***** Text to read
AOL the ISP has started an Advertiser certification business with its partner Goodmailsystems, and I’m reeling not from any technological breakthroughs achieved, but the terrific prose the competition has come up with to criticize it.
“This takes a system that works and shoves a stick in the flywheel of communication.” – from Subscribermail, a competitor. Another one says “It’s taxation of the good guys with cash, and it does nothing to help the good guys who can’t afford the cost or to deter the bad guys who spam anyway.”
Thoughts: The first quote was probably made by a part time mechanic, hence the flywheel bit. Creative, somewhat kitsch, but I guess it works.
The second quote about the taxation bit is rubbish, but is true when it says it won’t “deter the bad guys who spam anyway”. AOL is marketing this thing as a spam deterrent, which is probably true if everyone was an AOL subscriber. Until then though they shouldn’t expect spam to lessen.
**********
***** Information shown
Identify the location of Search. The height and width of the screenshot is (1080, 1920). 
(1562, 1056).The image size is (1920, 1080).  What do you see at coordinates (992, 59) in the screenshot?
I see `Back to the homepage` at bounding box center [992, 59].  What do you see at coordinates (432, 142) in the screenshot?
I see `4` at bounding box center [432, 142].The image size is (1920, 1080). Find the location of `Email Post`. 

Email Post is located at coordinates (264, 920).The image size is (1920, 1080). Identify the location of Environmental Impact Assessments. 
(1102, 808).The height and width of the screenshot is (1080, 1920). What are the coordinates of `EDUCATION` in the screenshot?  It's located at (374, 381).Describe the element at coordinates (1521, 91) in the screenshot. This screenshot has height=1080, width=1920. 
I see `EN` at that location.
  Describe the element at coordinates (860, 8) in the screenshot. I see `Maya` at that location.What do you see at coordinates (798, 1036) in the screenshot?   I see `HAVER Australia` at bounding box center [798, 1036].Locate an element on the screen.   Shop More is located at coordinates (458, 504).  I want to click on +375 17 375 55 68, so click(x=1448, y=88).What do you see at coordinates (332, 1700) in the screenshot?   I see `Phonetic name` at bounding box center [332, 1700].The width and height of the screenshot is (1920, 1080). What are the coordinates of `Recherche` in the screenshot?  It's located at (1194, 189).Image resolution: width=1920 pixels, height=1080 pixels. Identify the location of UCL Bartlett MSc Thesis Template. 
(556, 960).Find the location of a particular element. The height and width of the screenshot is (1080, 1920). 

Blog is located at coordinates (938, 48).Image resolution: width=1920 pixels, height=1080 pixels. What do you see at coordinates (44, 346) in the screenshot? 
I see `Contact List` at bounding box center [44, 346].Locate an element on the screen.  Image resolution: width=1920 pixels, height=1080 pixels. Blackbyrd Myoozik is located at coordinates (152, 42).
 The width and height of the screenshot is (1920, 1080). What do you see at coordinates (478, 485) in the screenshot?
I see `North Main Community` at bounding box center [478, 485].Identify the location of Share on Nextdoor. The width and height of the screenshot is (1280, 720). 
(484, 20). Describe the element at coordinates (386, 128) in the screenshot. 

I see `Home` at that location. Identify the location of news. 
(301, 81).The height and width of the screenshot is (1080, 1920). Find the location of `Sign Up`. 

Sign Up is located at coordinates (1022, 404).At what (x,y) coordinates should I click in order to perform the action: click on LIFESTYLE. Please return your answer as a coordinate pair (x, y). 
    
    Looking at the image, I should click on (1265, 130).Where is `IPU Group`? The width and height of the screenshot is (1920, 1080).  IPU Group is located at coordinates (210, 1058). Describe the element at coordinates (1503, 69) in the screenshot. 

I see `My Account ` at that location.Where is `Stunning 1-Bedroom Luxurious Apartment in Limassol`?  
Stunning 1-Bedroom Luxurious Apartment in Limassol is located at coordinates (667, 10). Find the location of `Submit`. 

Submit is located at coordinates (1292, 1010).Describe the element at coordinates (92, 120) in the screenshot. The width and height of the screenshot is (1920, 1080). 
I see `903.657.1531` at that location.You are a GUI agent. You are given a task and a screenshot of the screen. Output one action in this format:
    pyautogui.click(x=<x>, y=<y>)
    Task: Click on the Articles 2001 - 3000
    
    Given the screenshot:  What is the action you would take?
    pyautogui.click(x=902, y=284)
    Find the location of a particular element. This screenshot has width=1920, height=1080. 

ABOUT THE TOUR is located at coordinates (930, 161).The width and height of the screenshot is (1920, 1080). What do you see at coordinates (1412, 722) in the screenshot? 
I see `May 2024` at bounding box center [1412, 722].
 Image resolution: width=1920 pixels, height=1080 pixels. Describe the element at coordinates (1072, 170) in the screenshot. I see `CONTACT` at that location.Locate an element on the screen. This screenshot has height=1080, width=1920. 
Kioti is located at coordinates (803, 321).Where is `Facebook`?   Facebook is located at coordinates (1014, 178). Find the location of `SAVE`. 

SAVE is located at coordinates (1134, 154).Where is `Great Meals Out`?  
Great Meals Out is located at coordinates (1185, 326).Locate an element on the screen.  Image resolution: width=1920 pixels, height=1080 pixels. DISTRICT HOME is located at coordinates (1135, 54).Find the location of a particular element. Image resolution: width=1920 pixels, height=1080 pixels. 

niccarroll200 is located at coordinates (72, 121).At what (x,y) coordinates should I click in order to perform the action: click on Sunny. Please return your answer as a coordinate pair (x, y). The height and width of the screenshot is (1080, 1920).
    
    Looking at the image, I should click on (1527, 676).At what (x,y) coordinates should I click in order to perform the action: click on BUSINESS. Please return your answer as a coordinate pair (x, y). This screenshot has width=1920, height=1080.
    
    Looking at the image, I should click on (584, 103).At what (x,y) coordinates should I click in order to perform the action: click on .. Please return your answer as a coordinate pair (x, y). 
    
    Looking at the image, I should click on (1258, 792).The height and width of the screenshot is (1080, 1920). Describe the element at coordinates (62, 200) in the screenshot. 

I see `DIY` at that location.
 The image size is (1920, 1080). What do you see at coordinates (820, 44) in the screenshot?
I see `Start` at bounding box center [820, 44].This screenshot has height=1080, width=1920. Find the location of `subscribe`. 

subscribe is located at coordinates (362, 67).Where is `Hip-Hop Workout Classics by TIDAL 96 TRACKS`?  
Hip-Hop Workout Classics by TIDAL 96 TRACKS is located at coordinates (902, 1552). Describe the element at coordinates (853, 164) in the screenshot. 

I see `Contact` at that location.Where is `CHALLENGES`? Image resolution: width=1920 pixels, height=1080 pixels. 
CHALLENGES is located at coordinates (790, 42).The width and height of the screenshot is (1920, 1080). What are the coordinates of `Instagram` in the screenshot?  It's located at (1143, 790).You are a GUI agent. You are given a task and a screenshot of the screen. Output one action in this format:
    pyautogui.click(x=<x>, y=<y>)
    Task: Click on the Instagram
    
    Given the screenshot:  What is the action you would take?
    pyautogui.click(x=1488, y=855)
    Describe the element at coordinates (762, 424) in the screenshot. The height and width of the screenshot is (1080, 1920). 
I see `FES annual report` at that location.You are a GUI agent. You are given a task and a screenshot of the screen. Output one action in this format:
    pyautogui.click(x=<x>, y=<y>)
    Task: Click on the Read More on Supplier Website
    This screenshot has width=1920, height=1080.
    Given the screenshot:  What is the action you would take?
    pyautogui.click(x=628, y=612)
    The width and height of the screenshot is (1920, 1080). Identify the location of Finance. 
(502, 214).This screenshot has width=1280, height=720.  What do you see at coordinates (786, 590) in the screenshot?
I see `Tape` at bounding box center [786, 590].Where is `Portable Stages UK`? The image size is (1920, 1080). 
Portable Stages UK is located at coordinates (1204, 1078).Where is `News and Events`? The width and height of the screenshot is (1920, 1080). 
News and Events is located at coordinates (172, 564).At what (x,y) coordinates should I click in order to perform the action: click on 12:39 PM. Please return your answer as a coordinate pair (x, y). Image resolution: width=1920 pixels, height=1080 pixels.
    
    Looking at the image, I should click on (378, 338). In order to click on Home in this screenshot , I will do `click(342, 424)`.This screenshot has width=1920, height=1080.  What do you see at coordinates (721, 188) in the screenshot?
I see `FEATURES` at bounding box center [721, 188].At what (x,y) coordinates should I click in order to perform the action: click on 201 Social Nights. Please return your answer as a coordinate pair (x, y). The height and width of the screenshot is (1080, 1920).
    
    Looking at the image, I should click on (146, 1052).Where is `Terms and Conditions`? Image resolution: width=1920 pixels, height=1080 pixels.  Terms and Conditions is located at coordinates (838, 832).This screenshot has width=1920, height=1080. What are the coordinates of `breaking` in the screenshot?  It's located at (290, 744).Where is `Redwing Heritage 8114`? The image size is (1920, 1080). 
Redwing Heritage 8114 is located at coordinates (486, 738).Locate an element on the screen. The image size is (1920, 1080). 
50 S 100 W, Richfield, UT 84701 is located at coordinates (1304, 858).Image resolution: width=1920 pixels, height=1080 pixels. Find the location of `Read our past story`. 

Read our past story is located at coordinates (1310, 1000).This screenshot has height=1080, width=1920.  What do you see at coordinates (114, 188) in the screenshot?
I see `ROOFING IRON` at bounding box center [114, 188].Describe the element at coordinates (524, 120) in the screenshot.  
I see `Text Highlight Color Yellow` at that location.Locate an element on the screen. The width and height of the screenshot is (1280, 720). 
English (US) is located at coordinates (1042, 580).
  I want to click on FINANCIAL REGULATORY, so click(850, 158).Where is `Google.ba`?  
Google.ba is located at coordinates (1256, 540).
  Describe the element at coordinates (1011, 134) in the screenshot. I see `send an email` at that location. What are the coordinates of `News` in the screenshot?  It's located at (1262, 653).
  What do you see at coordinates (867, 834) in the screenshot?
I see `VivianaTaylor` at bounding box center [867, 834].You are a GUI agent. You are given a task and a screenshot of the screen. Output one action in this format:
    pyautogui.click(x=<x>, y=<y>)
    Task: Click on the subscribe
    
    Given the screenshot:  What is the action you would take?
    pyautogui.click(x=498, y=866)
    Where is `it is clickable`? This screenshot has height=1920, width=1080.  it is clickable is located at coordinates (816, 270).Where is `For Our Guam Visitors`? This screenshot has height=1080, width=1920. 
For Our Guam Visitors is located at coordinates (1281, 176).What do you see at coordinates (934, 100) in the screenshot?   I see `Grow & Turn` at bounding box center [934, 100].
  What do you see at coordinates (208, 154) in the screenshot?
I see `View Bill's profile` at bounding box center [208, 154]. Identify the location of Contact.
**********
- _Exercise brief_
Could you pick up the blog post on AOL's paid email certification after its last sentence and carry it on?

- _Exercise result_
At any rate, a certified email system is a good business idea whose time has come. I qualify that this is a ‘business’ idea, not a techie one, because techies would never agree to this.
Techies aka mail sysads want users to learn. Learn to not spread their email addresses around, learn to not accept strange email attachments, learn to read only legitimate looking email (provided they know what a legit email looks like to begin with). In other words, get smart and learn to fend for yourself on the internet.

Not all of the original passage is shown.